→ GIVEN PASSAGE:
┌──

Regulation of Arterial Tone by KV1 Potassium Channels
To the Editor:
We have read with interest the recent article published by Circulation Research entitled “Heteromultimeric Kv1 Channels Contribute to Myogenic Control of Arterial Diameter.”1 The study adds to an expanding body of evidence suggesting pivotal roles of the voltage-gated potassium channels (KV channels) in vascular smooth muscle cells as regulators of arterial tone. Nevertheless, we feel it is necessary to point out some issues relating to representation of the literature by Plane et al.
A general sentiment conveyed by Plane et al is “This study indicates for the first time the importance of KDR [delayed rectifier potassium] channels composed of KV1 subunits to normal function of arterial resistance vessels via controlling their role in myogenic reactivity.” However, although appropriate references are cited, it is not made apparent to the reader that this concept has been documented previously. For example, Cheong et al2 showed that murine pial arterioles express KV1 proteins in the smooth muscle cells and that the recombinant toxins agitoxin-2 and margatoxin (highly-specific KV1 blockers) cause vasoconstriction. Also, KV1 proteins were shown in smooth muscle cells of rabbit pial arterioles, and correolide, a KV1-specific blocker (also central to the work of Plane et al), caused vasoconstriction.3 This study included recording of the KDR potassium current, showing its block by correolide, and demonstrating specificity of correolide by heterologous expression studies. Finally, Albarwani et al4 found that rat small cerebral arteries express KV1 proteins in the smooth muscle cells and that correolide inhibits the KDR currents. In this preparation, which exhibits a high level of myogenic tone, block of KV1 channels by correolide depolarized and constricted the pressurized arteries.
Plane et al also do not discuss a potential discrepancy between their finding that mRNA encoding KV1 channels decreases with progression along the rat mesenteric arterial tree and findings supporting the opposite pattern of increased expression of KV1 channels from aorta to mesenteric arteries of the rat or mouse.5,6
Additionally, there are numerous errors in the description of the work of other laboratories. A partial list includes:
Page 1 to 2: “Expression of these transcripts … was reported … including KV1.1 and KV1.6.6,7,15,18–23” References 7, 21, and 22 do not provide any data on transcripts. Reference 7 includes only patch-clamp data.
Page 3: “KV1.1 and/or KV1.6 expression was reported for cerebral and mesenteric arteries.6,7,15,19,24,25” Reference 7 is a patch-clamp study without reference to detection of specific subunits. Reference 19 reports that transcripts for KV1.1 and KV1.6 could not be detected in rat mesenteric artery. References 24 and 25 characterize correolide effects in lymphocytes and HEK-293 cells, not blood vessels.

└──

(Collected data)
┌──

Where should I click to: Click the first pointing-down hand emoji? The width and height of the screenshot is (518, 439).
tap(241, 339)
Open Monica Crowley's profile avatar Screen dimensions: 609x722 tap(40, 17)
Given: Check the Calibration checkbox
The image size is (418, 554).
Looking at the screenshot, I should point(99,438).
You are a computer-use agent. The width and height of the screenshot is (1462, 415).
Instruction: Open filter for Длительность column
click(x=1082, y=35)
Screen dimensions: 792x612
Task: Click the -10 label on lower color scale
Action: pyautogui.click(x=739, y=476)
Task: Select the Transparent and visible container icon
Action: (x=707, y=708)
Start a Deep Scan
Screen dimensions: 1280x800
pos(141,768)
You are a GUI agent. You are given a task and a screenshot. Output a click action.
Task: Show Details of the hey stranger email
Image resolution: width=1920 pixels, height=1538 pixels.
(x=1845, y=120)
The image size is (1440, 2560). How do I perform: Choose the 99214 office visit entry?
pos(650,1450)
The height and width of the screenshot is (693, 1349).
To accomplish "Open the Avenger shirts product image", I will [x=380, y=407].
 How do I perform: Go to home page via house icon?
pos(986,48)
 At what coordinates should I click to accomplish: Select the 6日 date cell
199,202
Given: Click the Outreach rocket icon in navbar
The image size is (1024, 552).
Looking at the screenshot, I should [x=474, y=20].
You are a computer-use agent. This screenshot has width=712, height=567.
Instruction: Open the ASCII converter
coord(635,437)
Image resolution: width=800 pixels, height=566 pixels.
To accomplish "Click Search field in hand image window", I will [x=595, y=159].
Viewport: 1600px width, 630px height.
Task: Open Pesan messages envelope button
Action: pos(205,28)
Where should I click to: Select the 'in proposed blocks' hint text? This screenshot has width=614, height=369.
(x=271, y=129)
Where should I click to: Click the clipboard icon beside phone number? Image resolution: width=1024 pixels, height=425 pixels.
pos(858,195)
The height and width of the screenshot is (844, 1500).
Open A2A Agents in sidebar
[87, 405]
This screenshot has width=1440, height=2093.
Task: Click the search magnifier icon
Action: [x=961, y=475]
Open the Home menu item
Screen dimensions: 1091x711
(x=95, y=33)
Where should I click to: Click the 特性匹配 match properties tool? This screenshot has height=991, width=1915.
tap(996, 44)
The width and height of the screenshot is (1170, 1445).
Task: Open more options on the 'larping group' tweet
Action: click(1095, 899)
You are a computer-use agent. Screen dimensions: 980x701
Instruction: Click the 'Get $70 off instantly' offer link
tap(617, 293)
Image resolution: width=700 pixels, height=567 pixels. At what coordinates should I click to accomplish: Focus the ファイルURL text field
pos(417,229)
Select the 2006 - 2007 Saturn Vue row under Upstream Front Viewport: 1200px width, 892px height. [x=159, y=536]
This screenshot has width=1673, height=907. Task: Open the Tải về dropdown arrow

└──

→ THE TASK:
Return the part of the letter on KV1 potassium channels from "Plane et al also" to "only patch-clamp data.", copied word for word.

→ TASK RESULT:
Plane et al also do not discuss a potential discrepancy between their finding that mRNA encoding KV1 channels decreases with progression along the rat mesenteric arterial tree and findings supporting the opposite pattern of increased expression of KV1 channels from aorta to mesenteric arteries of the rat or mouse.5,6
Additionally, there are numerous errors in the description of the work of other laboratories. A partial list includes:
Page 1 to 2: “Expression of these transcripts … was reported … including KV1.1 and KV1.6.6,7,15,18–23” References 7, 21, and 22 do not provide any data on transcripts. Reference 7 includes only patch-clamp data.